Find the lines below holding the word "HOME" and copy each of them.

- - - -

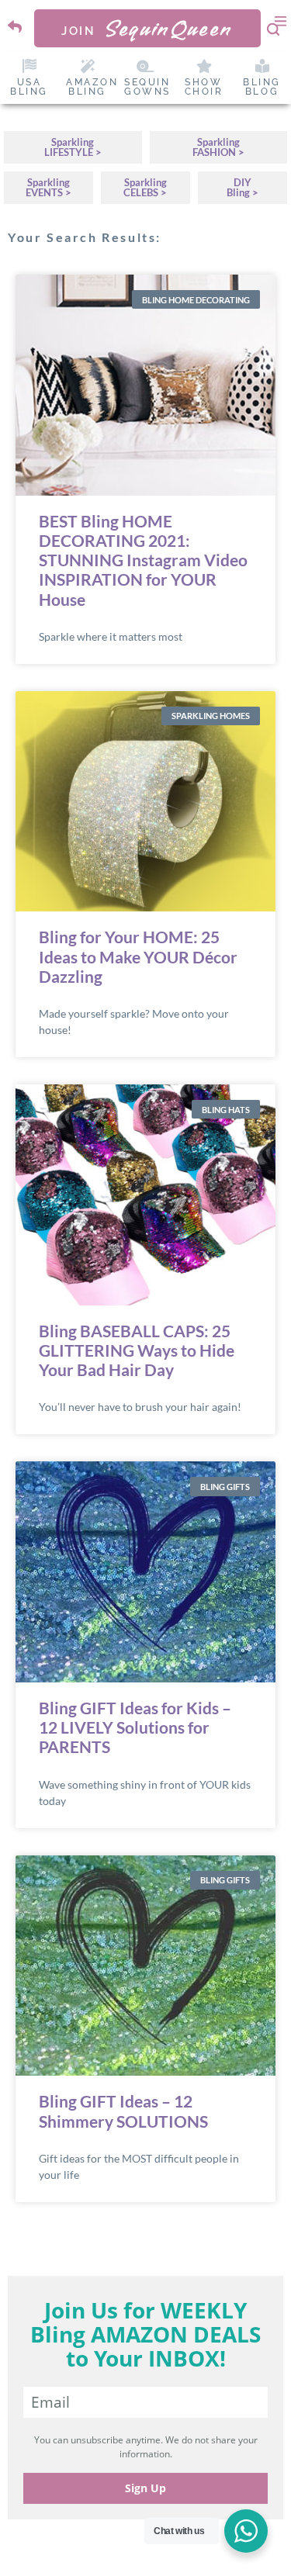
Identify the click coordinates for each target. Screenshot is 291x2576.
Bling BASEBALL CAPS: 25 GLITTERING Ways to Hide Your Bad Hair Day (136, 1350)
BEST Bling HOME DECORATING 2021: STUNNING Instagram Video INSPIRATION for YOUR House (143, 560)
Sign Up (145, 2488)
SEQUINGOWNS (147, 87)
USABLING (29, 87)
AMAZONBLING (92, 87)
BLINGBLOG (262, 87)
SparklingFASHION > (218, 147)
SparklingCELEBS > (145, 187)
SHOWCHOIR (204, 87)
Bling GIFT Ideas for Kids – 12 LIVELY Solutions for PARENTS (135, 1727)
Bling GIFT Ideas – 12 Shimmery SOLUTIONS (123, 2110)
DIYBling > (242, 187)
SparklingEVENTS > (48, 187)
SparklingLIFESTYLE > (73, 147)
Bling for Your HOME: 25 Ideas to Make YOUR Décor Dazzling (138, 956)
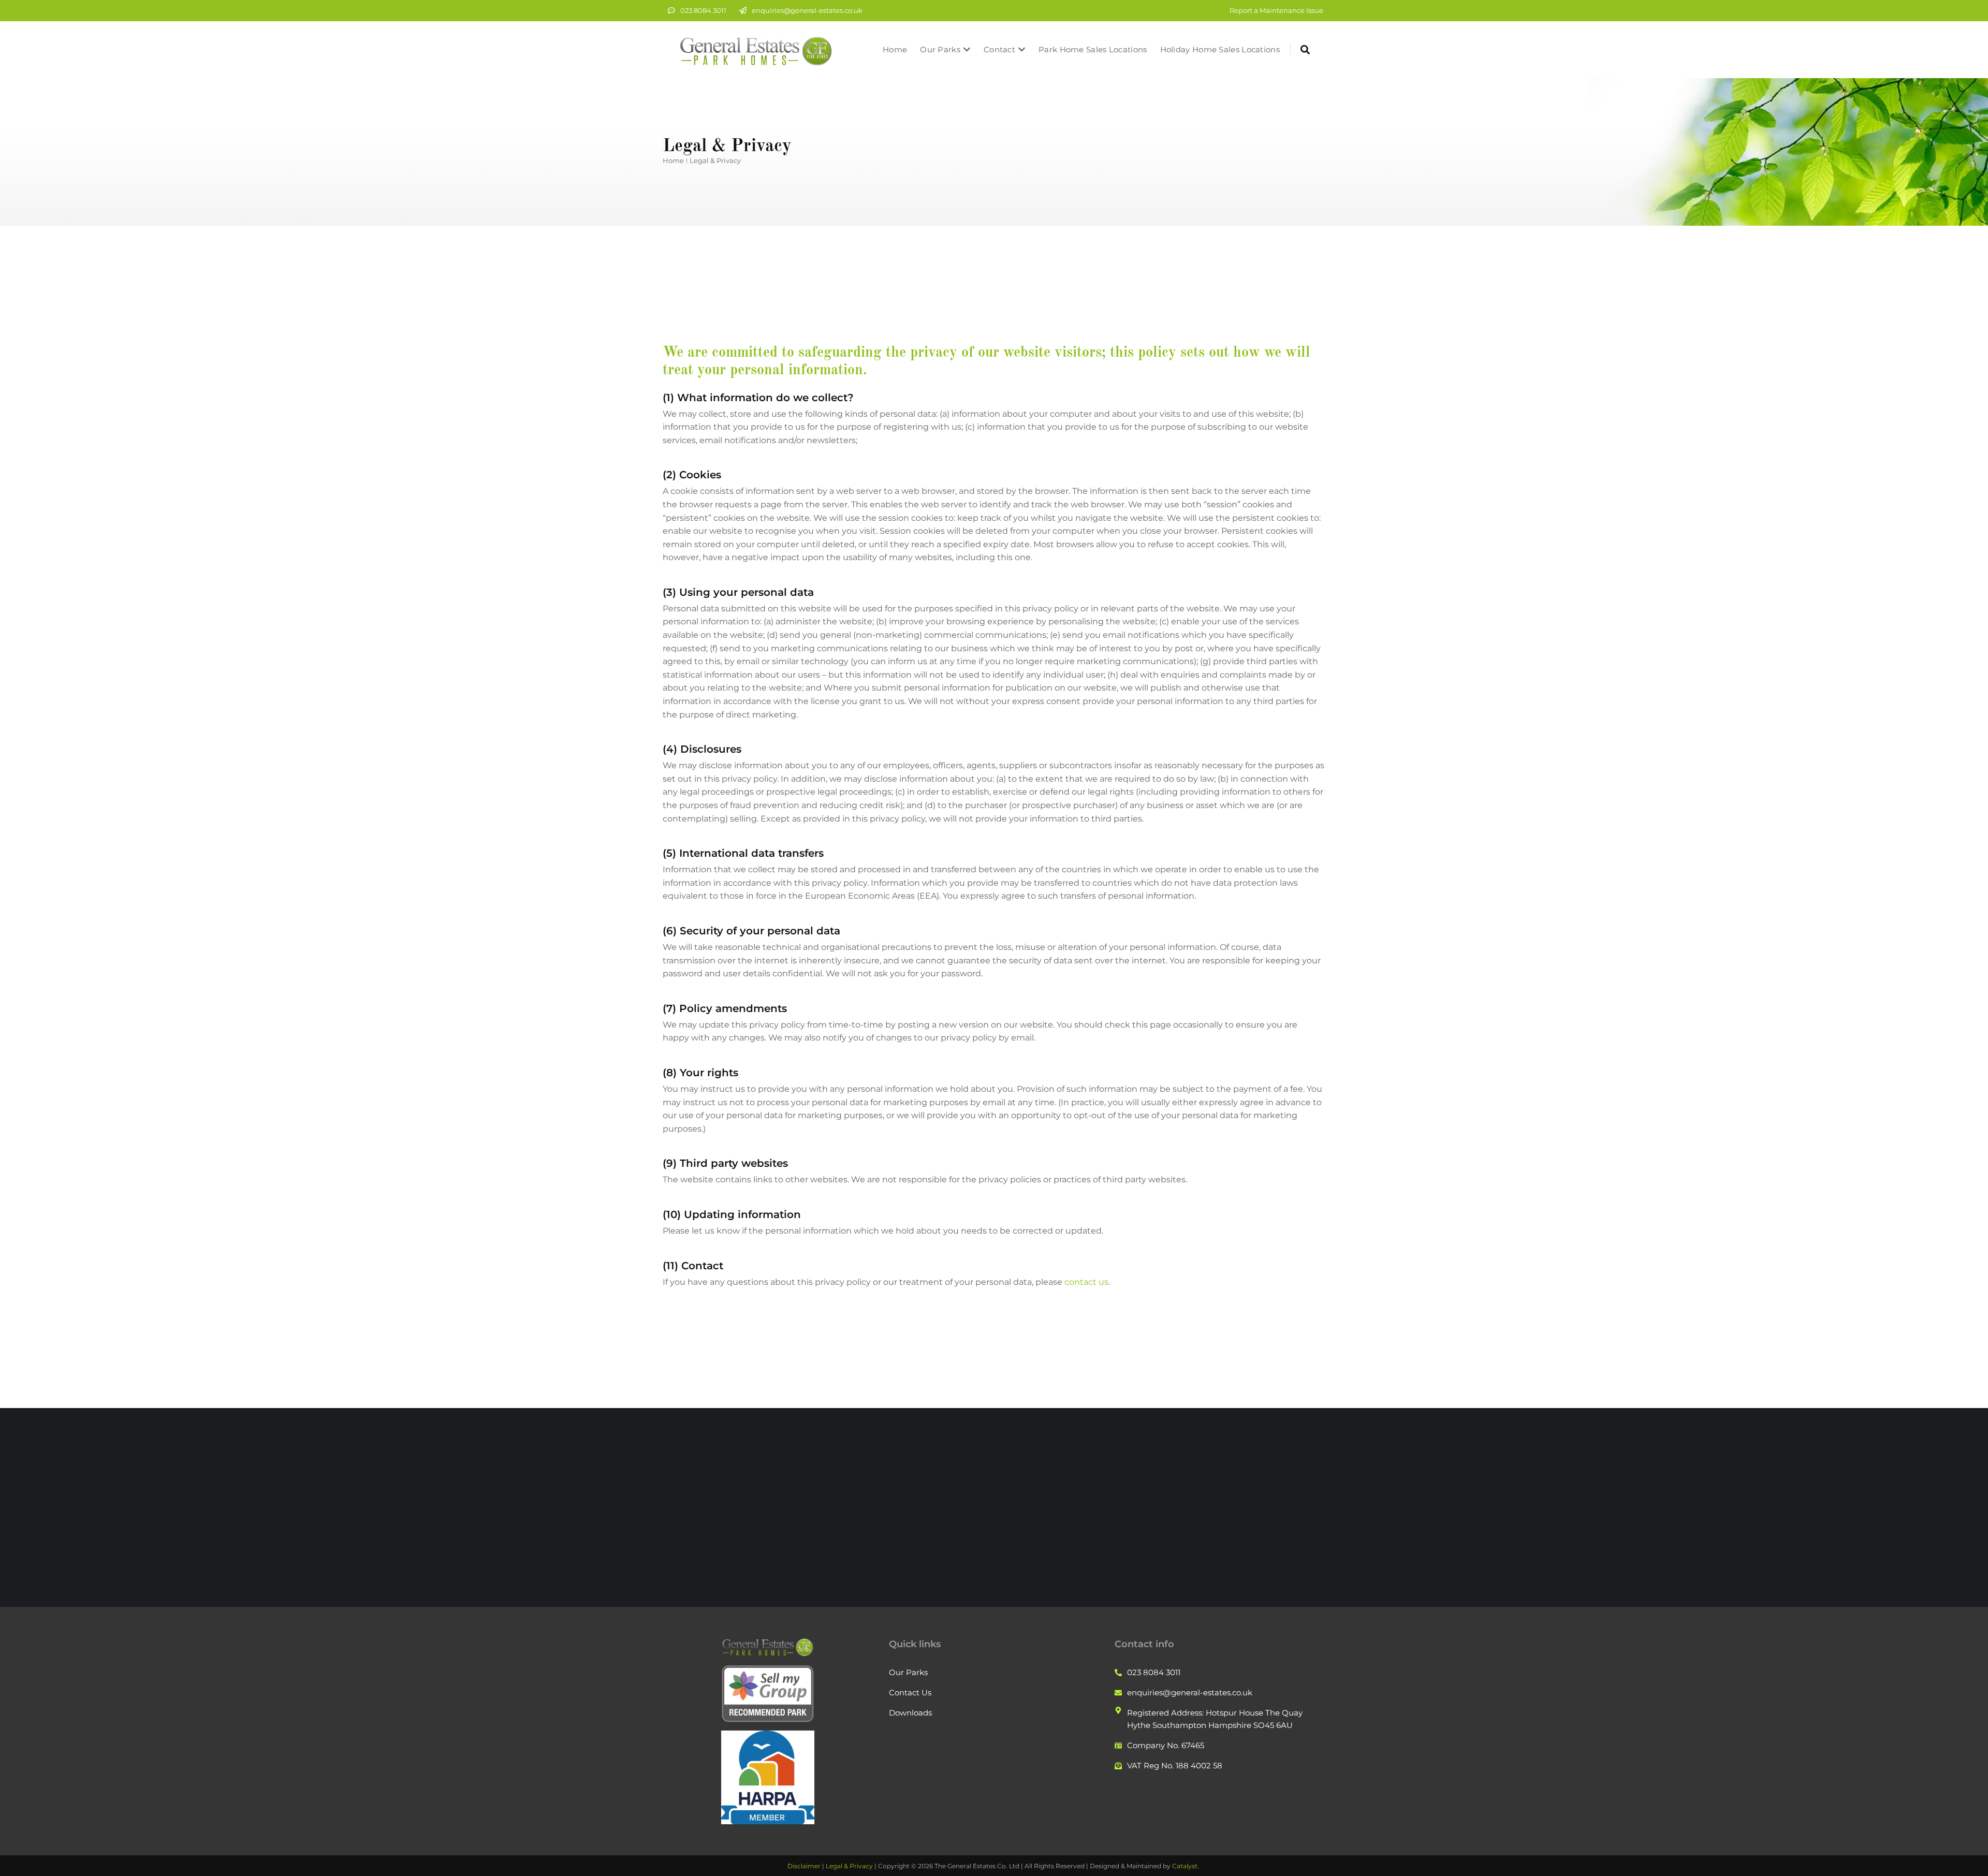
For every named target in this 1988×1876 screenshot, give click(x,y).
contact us (1086, 1282)
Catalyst (1184, 1866)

- - - -

Response to the task ->
BEST Bling HOME DECORATING 2021: STUNNING Instagram Video INSPIRATION for YOUR House (143, 560)
Bling for Your HOME: 25 Ideas to Make YOUR Décor Dazzling (138, 956)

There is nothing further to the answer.